### [EXTRACTED ENTRIES]
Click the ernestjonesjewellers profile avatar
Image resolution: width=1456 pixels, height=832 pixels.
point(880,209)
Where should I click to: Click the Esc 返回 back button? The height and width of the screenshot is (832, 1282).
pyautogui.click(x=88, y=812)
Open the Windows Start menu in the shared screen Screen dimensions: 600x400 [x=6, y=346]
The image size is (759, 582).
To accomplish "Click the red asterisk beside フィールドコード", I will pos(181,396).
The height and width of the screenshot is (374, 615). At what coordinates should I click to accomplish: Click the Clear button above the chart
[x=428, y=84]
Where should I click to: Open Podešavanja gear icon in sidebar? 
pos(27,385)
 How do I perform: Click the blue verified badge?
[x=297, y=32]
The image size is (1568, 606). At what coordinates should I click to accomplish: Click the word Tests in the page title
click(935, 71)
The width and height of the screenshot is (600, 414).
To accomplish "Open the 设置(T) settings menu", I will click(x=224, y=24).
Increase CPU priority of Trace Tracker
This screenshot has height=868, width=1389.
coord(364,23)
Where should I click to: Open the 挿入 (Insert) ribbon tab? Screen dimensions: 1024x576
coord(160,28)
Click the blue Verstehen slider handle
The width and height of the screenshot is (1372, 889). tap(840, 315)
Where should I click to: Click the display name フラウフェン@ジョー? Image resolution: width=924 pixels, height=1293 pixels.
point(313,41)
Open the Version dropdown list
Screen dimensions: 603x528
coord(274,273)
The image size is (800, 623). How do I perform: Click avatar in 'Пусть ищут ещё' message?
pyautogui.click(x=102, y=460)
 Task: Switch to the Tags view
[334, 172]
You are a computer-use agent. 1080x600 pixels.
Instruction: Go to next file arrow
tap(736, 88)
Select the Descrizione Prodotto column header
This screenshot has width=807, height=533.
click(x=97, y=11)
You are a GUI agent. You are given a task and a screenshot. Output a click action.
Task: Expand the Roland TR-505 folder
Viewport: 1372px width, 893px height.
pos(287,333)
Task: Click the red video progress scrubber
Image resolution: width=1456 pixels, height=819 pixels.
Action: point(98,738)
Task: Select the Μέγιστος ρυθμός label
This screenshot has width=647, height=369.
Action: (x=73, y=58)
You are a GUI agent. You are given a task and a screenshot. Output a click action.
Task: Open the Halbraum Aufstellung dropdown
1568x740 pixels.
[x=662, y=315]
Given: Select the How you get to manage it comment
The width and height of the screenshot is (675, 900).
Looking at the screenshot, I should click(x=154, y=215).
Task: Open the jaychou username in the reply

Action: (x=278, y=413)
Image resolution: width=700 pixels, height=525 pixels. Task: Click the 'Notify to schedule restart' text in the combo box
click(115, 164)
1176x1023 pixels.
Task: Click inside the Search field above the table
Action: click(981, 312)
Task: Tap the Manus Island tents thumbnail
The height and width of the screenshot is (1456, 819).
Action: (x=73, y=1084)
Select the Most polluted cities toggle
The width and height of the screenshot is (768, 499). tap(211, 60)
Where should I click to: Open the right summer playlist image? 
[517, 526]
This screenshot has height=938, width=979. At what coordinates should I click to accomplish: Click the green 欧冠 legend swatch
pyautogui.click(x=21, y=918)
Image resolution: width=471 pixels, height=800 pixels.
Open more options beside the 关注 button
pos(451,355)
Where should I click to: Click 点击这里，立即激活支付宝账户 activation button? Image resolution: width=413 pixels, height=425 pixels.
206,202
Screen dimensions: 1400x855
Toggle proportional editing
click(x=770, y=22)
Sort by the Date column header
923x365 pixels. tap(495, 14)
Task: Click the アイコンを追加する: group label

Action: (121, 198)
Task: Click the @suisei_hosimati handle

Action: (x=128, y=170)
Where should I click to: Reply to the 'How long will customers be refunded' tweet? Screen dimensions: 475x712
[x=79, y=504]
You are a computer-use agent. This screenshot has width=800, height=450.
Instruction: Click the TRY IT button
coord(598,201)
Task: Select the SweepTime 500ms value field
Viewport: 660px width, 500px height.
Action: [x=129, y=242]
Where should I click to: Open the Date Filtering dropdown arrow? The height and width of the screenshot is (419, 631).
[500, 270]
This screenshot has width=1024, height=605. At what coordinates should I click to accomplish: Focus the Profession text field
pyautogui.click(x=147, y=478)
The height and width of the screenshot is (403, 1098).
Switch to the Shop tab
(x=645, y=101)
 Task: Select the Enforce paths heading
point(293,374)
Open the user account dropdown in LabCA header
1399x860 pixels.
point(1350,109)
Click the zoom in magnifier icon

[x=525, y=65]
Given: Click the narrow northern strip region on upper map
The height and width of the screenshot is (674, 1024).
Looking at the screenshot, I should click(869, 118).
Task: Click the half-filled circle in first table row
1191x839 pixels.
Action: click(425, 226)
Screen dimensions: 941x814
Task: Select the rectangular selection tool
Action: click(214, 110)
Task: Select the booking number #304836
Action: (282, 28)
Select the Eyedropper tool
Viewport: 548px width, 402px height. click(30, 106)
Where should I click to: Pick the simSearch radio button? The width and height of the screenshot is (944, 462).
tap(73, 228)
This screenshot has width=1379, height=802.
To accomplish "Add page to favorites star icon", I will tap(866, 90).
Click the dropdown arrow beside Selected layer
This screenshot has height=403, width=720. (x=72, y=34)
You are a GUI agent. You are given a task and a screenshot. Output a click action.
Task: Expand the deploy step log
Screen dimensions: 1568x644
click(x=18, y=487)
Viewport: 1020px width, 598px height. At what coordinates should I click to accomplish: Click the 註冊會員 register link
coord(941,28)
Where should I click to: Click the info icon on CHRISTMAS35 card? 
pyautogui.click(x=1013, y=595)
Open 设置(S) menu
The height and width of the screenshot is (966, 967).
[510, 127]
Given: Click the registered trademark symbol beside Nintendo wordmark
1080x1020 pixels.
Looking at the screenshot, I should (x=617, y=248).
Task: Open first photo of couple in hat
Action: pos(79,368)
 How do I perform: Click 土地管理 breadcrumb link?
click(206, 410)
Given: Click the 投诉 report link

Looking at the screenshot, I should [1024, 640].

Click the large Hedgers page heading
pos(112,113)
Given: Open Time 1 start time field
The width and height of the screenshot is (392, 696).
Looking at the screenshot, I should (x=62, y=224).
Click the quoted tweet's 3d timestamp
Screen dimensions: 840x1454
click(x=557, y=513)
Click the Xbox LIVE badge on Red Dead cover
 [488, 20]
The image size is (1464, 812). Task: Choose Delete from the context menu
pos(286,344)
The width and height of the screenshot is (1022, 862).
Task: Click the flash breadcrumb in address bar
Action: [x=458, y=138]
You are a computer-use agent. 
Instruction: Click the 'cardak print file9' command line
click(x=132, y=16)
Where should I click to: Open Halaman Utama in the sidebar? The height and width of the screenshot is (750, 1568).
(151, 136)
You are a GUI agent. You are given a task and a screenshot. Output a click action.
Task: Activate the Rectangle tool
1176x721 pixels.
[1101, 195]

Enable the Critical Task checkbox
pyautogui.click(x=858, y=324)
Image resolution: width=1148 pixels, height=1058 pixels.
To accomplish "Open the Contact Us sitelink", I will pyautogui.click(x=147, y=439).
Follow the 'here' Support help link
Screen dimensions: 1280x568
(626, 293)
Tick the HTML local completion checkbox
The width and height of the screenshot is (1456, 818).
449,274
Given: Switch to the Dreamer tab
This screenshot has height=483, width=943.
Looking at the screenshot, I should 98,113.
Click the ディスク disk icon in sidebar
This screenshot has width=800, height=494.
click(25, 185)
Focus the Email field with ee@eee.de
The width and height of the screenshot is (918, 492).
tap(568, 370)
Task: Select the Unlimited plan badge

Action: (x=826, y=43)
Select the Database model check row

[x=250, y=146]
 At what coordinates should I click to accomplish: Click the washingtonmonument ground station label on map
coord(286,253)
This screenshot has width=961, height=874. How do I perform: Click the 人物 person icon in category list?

### [TASK TO CARRY OUT]
Once you have located every line with the word "Expand" in the material above, list those lines.

### [WRITTEN SOLUTION]
Task: Expand the Roland TR-505 folder
Task: Expand the deploy step log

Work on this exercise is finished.